The lawsuit will challenge the constitutionality of the clause requiring lawmakers to have served at least two years before being subject to a public recall, as well as the 500,000 shillings ($5,970) required to be paid to the elections body, he said. In addition, civil society groups will seek to remove provisions that allow politicians to vie for public office after being recalled.
Parliamentarians: we are demanding 'what is rightfully ours'
For his part, parliamentarian Linturi said that neither him nor the other six politicians being targeted are worried about the increasing public pressure or legal proceedings against them.
"We have not violated the constitution. We are, in fact, defending it as we demand for what is rightfully ours," Linturi told Sabahi. "In fact, the SRC violated the constitution, and this is the reason I have petitioned parliament to remove the commissioners from office. The lobby groups should be focusing their energies on disbanding this team and not on us who are only demanding a [fair] salary," he said.
However, according to SRC chair Sarah Serem, the commission acted in full compliance with the constitution.

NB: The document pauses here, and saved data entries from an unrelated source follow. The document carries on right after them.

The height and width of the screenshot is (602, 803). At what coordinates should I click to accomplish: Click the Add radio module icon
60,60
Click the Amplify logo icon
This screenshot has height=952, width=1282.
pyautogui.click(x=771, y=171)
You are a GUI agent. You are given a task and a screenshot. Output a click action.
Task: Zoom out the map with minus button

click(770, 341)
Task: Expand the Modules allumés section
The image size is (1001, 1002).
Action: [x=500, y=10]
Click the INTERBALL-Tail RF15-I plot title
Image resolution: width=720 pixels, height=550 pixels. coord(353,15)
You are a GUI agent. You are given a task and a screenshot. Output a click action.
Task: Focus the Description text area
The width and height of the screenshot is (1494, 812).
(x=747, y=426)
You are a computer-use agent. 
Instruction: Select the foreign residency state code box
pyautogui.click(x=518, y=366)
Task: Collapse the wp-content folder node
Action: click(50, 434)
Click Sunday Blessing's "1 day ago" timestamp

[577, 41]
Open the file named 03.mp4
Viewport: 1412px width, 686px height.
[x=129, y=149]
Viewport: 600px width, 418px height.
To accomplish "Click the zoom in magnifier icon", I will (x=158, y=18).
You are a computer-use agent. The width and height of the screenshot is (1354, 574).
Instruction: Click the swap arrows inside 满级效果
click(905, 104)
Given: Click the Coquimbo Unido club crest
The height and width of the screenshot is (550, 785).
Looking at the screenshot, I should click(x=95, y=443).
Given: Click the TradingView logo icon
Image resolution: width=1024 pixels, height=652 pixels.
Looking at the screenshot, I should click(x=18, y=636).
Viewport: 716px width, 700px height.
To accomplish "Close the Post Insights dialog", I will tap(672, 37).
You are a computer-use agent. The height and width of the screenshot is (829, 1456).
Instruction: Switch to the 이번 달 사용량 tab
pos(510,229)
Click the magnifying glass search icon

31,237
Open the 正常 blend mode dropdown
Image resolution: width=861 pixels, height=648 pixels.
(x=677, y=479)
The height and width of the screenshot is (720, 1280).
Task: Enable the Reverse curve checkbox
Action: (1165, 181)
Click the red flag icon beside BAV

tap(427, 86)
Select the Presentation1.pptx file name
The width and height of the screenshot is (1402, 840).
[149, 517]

"We never slashed salaries for parliamentarians [in the middle of their terms, as] the legislators claim," Serem told Sabahi. "We were setting a new pay [table] for new office holders. Kenyans, by promulgating a new constitution, reorganised the governance structure of the country as well the positions that come with it."
"The role of parliament was redefined, creating a National Assembly and Senate as defined in Articles 95 and 96 [of the Constitution], a position which is very different for the role of parliament under the old constitution. So for us, we were dealing with completely new positions. We did not violate any constitutional provisions and we were only executing our mandate as terms of reference dictate," she said.